People Before Profit leader Gerry Carroll criticised the introduction of a number of stalled salary increases for members that had been on hold while devolution was suspended.
The Assembly has confirmed that the rises came into effect when powersharing returned, resulting in the annual MLA salary rising from £49,500 to £50,500.
MLAs’ pay was cut by a third during the political impasse, with the Government responding to public anger that members were on full pay despite not sitting in the devolved legislature to which they had been elected.
Mr Carroll, an MLA for west Belfast, criticised the move as he highlighted recent industrial action taken by healthcare staff and other public sector workers to demand better pay.

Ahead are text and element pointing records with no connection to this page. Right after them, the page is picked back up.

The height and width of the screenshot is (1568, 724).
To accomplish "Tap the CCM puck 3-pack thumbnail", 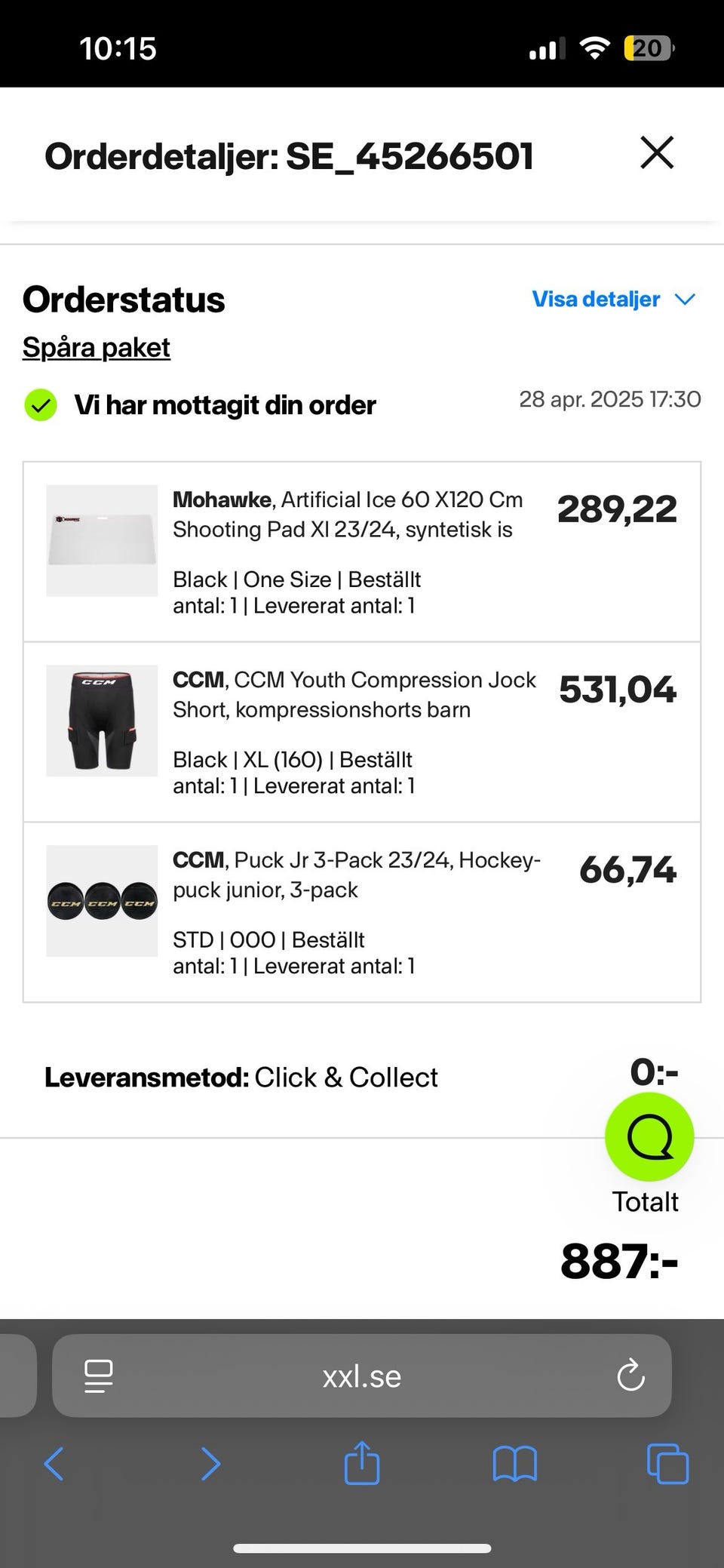I will [x=102, y=901].
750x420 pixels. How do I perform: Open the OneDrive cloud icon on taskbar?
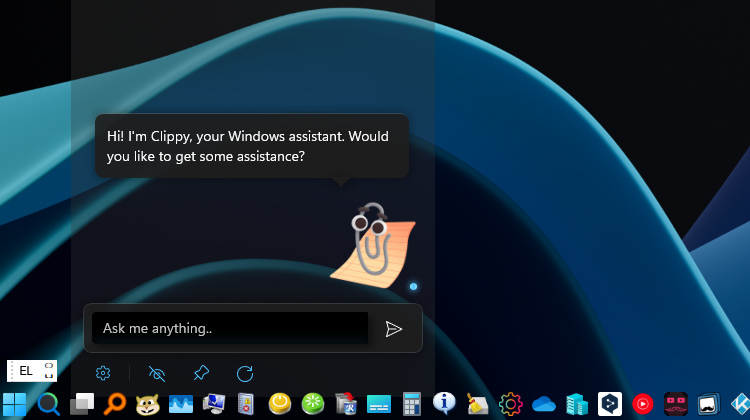point(544,404)
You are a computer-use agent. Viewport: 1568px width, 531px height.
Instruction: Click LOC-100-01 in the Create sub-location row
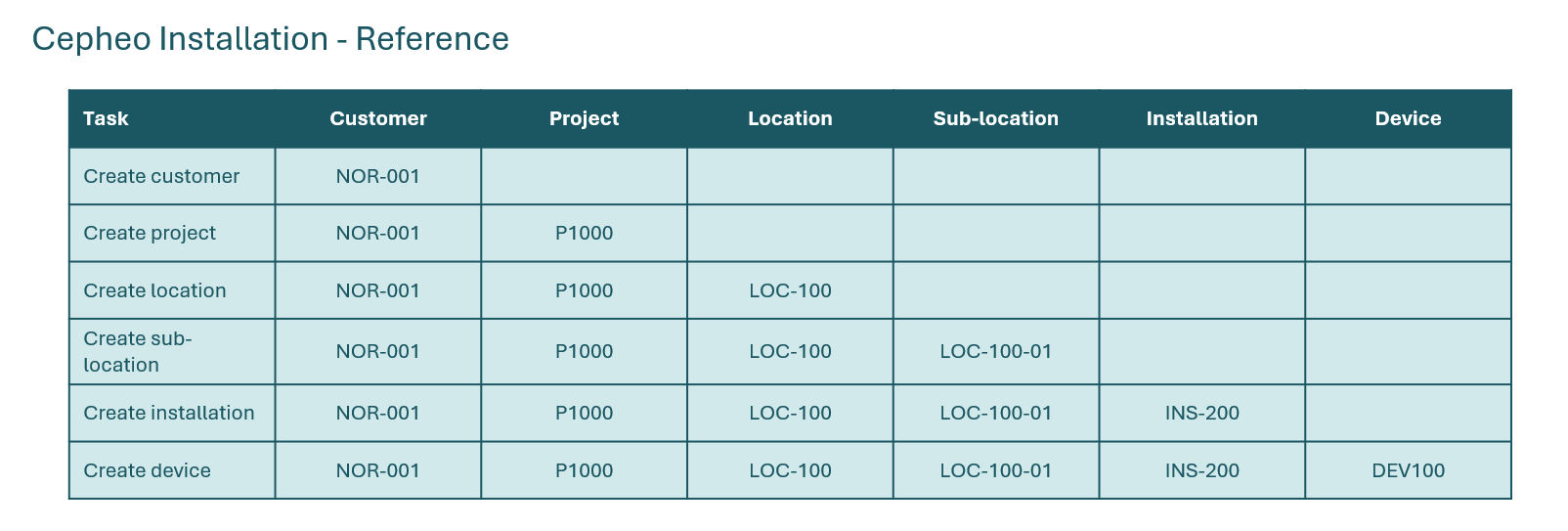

The PBP leader only takes home around half of his entitled salary, with the remainder being diverted into party funds.
“The fact that MLAs are back in post just over a week and are having their wages topped up will no doubt come as a slap in the face to nurses who stood on freezing pickets for months for pay parity, and the Civil Service staff who are still taking industrial action to get what they deserve,” said Mr Carroll.
“People Before Profit have always advocated for MLAs to be paid an average worker’s wage – it’s what I take home.
“How can MLAs receive a salary that is around double the average wage and claim to competently represent their constituents’ interests when their financial realities are so different?”
An Assembly spokeswoman said: “Following the formation of an Executive on 11 January 2020, the full provisions of the Assembly Members (Salaries and Expenses) Determination (Northern Ireland) 2016 are in effect, including the provisions for an annual uprating.”
She added: “The current annual salary payable as a member is £50,500.”
A Sinn Fein spokesperson said: “MLAs’ pay is set by an independent body, not by MLAs.
“MLAs had no input into this decision, nor did they seek it.”
SDLP Assembly member Pat Catney said he was offering to donate his pay increase to a counselling service.
He said: “I don’t think it’s appropriate for me or any MLA to take a pay rise when people in my constituency are struggling and MLAs have only just returned to Stormont.
“I am making the offer to donate my pay increase to Emerge Counselling Services in Lisburn.”